After my half on March 4, I decided to run a full! Again one of my strange thoughts about running is that I should be able to handle a 70 mile week before beginning marathon training. Looking back, I see that most plan don't even peak at 70 mpw but like I said I am not into rules or guidelines unless they are my own. So starting the day after my half, I just started running with the intent to hit 70 mpw. I didn't care how slow I ran as long I ran. Most of the days that followed, I woke up with varying degrees of soreness. None of it was unbearable but definitely made its presence felt. But I stuck with it and during this time I discovered that my legs would loosen up eventually, some days it took 1 mile, other days 5 miles. Week after week, the miles kept creeping up.

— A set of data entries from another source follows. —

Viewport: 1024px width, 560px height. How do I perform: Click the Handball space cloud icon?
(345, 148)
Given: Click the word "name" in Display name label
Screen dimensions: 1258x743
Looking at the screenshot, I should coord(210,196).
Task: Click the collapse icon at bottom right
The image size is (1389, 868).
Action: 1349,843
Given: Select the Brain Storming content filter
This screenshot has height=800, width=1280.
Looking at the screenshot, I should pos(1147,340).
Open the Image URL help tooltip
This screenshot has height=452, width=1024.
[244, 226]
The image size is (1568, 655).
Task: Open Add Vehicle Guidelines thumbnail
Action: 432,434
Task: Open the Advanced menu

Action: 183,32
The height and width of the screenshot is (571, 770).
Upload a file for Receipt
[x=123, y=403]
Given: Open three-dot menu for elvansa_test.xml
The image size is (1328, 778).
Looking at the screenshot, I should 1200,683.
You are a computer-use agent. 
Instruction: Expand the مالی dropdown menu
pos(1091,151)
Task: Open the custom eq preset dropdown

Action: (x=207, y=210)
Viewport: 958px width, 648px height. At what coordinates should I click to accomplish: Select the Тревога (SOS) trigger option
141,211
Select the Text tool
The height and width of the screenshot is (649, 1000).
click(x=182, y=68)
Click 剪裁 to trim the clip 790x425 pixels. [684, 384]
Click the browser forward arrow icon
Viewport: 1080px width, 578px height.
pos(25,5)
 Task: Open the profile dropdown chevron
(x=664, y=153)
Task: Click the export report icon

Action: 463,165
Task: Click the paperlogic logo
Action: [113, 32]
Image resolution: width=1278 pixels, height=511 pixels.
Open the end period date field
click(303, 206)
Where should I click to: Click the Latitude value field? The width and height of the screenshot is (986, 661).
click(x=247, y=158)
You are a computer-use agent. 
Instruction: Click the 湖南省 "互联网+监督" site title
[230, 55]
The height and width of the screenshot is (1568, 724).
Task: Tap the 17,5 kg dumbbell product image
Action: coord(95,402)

So how did I go from 118 miles in February to 362 in May without injury? Blind luck followed by listening to my body. While I did not take many days off, I think I counted 5 days off in the last 92 days. I would slow the pace considerably or choose a softer terrain, which helped me to keep running. I also used compression socks/sleeves on almost every run as well as cold/ice baths after most runs starting around week 3.
I know some of you are thinking that there is no need to run that much and you are probably right. But some of the positive things that have come out of it are increased endurance(DUH), increased confidence, weight loss(15 lbs), and surprisingly improved speed. Plus I am confident that I can comfortably handle my training plan for the Rock and Roll Savannah Marathon in November.
Don't be afraid to break the rules but more importantly listen to the person that knows you best, yourself!